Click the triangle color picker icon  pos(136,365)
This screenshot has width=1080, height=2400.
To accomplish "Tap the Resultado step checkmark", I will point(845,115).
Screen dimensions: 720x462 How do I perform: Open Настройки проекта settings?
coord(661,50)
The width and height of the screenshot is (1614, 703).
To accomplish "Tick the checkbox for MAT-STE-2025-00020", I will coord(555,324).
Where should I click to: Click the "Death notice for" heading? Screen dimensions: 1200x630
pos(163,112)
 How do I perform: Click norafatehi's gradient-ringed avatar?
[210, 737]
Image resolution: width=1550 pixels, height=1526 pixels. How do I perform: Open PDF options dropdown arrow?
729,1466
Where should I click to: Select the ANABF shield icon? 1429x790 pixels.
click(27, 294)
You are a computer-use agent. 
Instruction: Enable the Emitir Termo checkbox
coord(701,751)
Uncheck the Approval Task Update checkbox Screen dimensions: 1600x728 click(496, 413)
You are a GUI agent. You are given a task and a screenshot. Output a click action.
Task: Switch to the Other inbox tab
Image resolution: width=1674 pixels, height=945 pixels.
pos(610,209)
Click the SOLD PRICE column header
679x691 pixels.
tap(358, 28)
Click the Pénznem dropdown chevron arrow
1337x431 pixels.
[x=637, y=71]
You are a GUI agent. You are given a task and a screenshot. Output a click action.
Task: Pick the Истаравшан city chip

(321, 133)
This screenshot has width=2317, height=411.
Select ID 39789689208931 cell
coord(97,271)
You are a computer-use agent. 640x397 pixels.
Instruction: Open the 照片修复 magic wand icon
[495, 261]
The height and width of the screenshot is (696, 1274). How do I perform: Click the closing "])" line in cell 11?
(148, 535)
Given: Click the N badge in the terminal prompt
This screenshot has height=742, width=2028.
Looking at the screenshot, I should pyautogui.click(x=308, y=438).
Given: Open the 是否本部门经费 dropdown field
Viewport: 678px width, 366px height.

........

* HOW TO COMPLETE THIS TASK: Starting at the line that contains "This screenshot has height=742, width=2028.", copy every line down to the last line of the records above, exactly as written.

* EXPECTED ANSWER:
This screenshot has height=742, width=2028.
Looking at the screenshot, I should pyautogui.click(x=308, y=438).
Given: Open the 是否本部门经费 dropdown field
Viewport: 678px width, 366px height.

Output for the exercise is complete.